Les 23 et 24 mai, le Parti communiste marxiste-Kenya (CPM-K), en collaboration avec le Parti communiste des Philippines, organise la quatrième conférence théorique internationale (TC4) à Nairobi, sous le thème «Comprendre le capitalisme compradore et bureaucratique dans les néocolonies pour faire avancer la lutte pour la libération nationale et contre l'impérialisme».
La conférence est programmée pour coïncider avec le premier anniversaire du soulèvement de la génération Z au Kenya contre l'austérité imposée par le Fonds monétaire international sous la présidence de William Ruto, qui a marqué une radicalisation politique croissante de la classe ouvrière et de la jeunesse en Afrique.
Sur l'ensemble du continent, les inégalités s'aggravent, les puissances impérialistes intensifient leur course aux ressources stratégiques et la course à la guerre contre la Chine s'intensifie. Ce qui menace le plus l'alliance du capital mondial et de la bourgeoisie africaine, c'est ce réveil révolutionnaire.
Habillé du langage de la révolution, de l'anti-impérialisme et de l'internationalisme, TC4 est un conclave stalinien visant à réprimer cette lutte naissante. Son but est de canaliser l'opposition de masse derrière une perspective nationaliste et pro-capitaliste défendant l'ordre social existant. Ceci est souligné par le bilan de ses organisateurs dans la défense des intérêts de la bourgeoisie.
Le CPM-K est une création récente qui a émergé en 2019, suite au changement de nom du Parti social-démocrate du Kenya. Comme le WSWS l'a largement documenté dans un article en trois parties, l'orientation politique du parti est basée sur la recherche d'alliances avec des factions de la bourgeoisie basées sur la promotion de relations économiques avec la Chine comme alternative à la domination des États-Unis.
Le co-organisateur du CPM-K est le Parti communiste des Philippines (CPP), qui depuis des décennies est intervenu dans toutes les grèves, manifestations et soulèvements majeurs pour détourner la colère des masses vers des alliances avec des politiciens capitalistes. Le plus tristement célèbre, c'est lorsqu’il a ouvert la voie à la montée du fasciste Rodrigo Duterte en 2016, le saluant comme un «socialiste», et a approuvé sa «guerre contre la drogue» meurtrière, qui a conduit à l’assassinat de plus de 30 000 jeunes, pour la plupart des citadins pauvres. Lorsque Duterte s'est inévitablement retourné contre ses partenaires staliniens, les qualifiant de terroristes, le CPP a répondu par des appels à la clémence.

# DONNÉES FOURNIES:
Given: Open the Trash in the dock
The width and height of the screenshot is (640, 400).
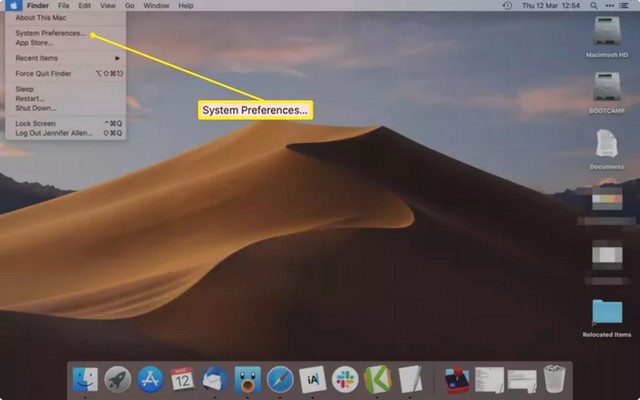Looking at the screenshot, I should (x=553, y=379).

# TÂCHE DEMANDÉE:
Restituez à l'identique le passage de l'article sur la conférence TC4 qui commence à « Le CPM-K est » et se termine à « domination des États-Unis. ».

# RÉPONSE:
Le CPM-K est une création récente qui a émergé en 2019, suite au changement de nom du Parti social-démocrate du Kenya. Comme le WSWS l'a largement documenté dans un article en trois parties, l'orientation politique du parti est basée sur la recherche d'alliances avec des factions de la bourgeoisie basées sur la promotion de relations économiques avec la Chine comme alternative à la domination des États-Unis.